Matthews’ fast-track to fame had everything to do with talent – she competed in the WWE’s prestigious 2018 Mae Young Classic women’s tournament – but the Eve trainers agree that, for female wrestlers, being held to lower standards has made it harder for them to advance. “We want to get female wrestlers to the standard of the main event,” says Emily, noting that women wrestlers were traditionally allocated the “toilet break” slot before the higher-stakes men’s matches. “They’d never been given the chance before, and it wasn’t because of a lack of talent – it’s just that if you haven’t got any work experience you’re not going to be ready for the top job.”

But thanks to Eve, some of its alumni are starting to nab those top spots. The show we attend includes a farewell match between Scottish duo Kay Lee Ray and Viper, who signed with WWE to train at their new UK centre (the first outside of the USA). And their commitment is plain to see: nights here are not for the faint-hearted. The fighters slam each other’s backs into concrete floors dotted with drawing pins, and drag each other by the hair out of the ring to trade punches by the bar, cheered on by the sort of language that would make Tony Soprano blush. And despite the fact that each match has a pre-determined outcome, the risks involved are very real.

“You’re putting your body in someone else’s hands,” says Rhia O’Reilly, who debuted as a professional wrestler at Eve’s first ever show and once performed a whole match on a broken ankle. “Yes, it’s entertainment – it’s a live stunt show with a storyline – but a bad fall can paralyse you.”

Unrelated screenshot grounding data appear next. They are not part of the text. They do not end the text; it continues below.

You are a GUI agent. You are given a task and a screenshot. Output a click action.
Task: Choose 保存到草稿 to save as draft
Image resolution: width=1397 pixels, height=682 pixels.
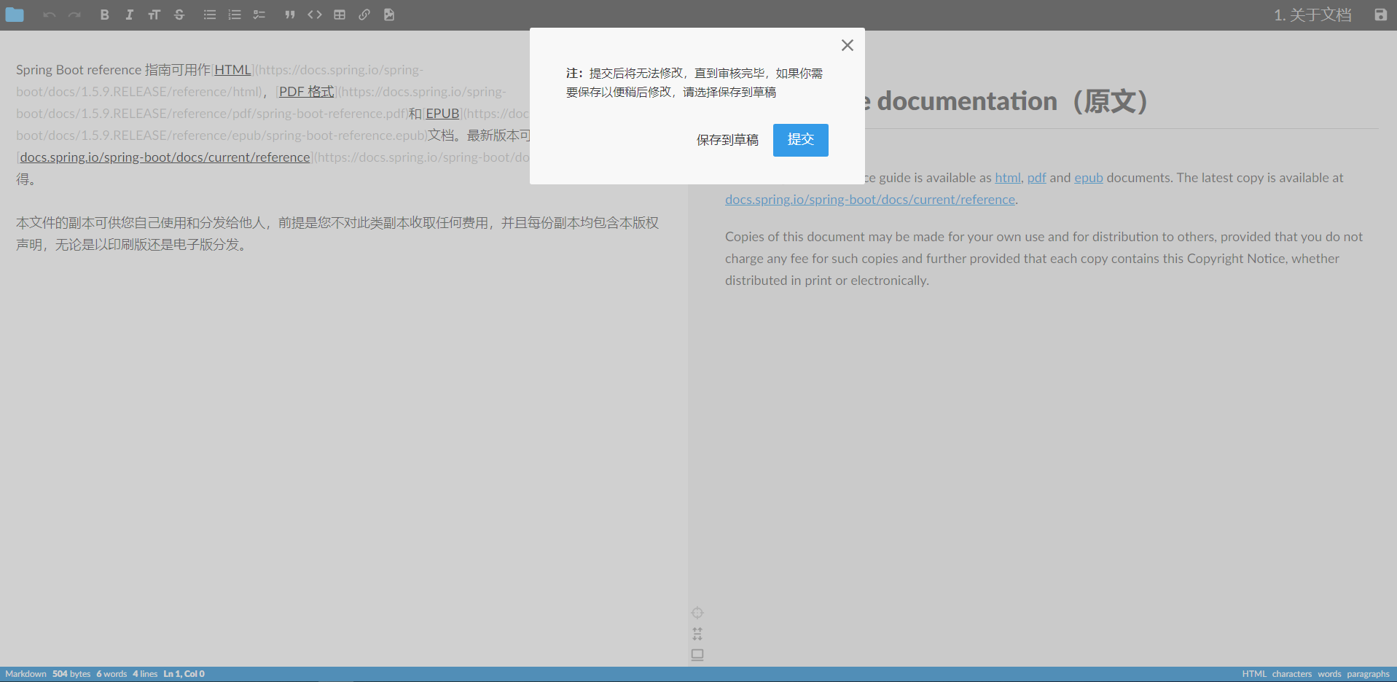tap(727, 140)
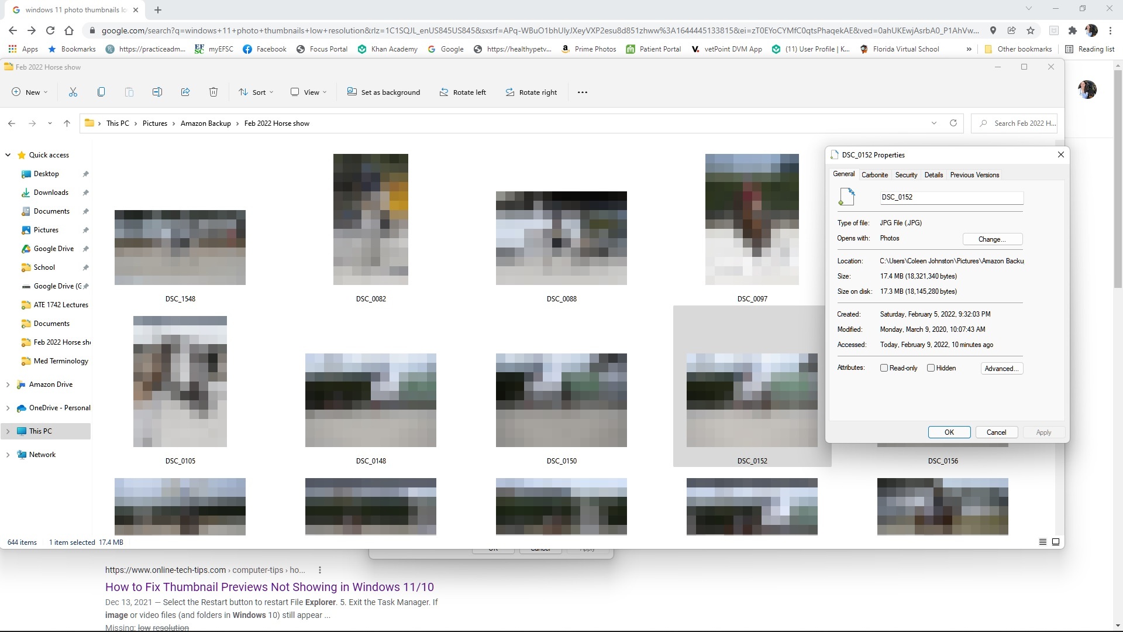Screen dimensions: 1123x632
Task: Click Rotate right in the toolbar
Action: (x=531, y=92)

It’s all the more remarkable when you understand how much further women have had to climb to get into this position.

“Women aren’t encouraged to rough-house or be loud,” says Emily. “A lot of male trainers are not aware that they have to help women to literally find a voice. But being loud and bold, and taking up space? Those things trickle into the rest of your life. Go get that promotion, speak up in a meeting. Some of our wrestlers start off shy, but after a year you see them walk in and they’re standing differently, with their heads up.”

For now, women’s wrestling remains a niche interest. There’s only one other all-female promoter in the UK – Fierce Females in Glasgow – and aside from Shimmer and some gender-segregated schools in Japan, wrestling promoters only host women’s training alongside the men’s.

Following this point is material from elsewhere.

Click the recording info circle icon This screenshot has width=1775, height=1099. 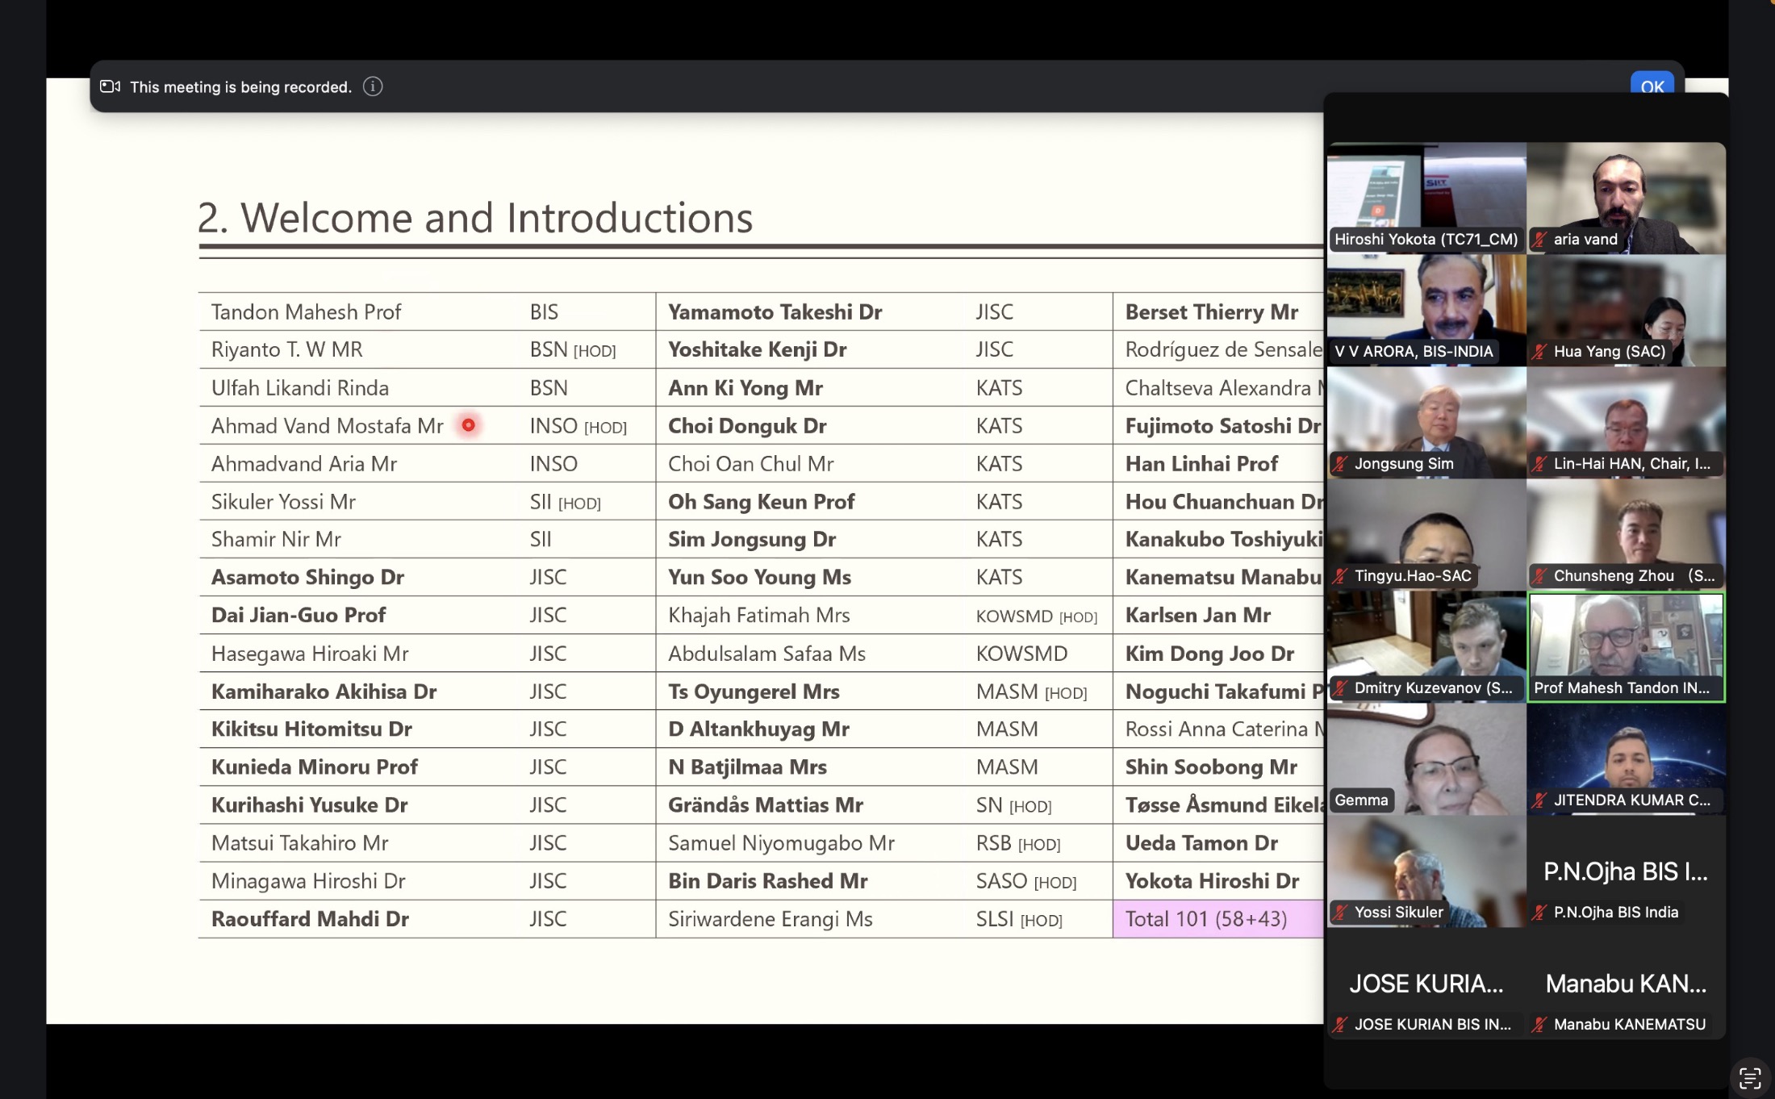pos(373,86)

But Eve isn’t about converting everybody into diehard fans.

“Eve takes the stereotype of being a woman and beats it up,” smiles Darcy Stone, a former dancer who incorporates ballet steps into her entrance routine, dressed in a kimono and tutu. “It’s not about wrestling anymore – it’s a movement. You can be a girly girl, and still hit hard.”

This is echoed by Emily, who celebrates Eve’s wide appeal. “The majority of people at our shows just want a good night out,” she says. “They don’t go to other wrestling shows but they like ours. We do family shows and we see these little girls there, and their faces are just lit up. It’s like seeing real-life superheroes.”

This clearly resonates with Rhia, who, post-match, changes from her gold Lycra costume into Batman leggings. “All we want is to make wrestling more accessible to everybody,” she says. “I want Eve to make people think that they can do anything and be whoever they want to be.”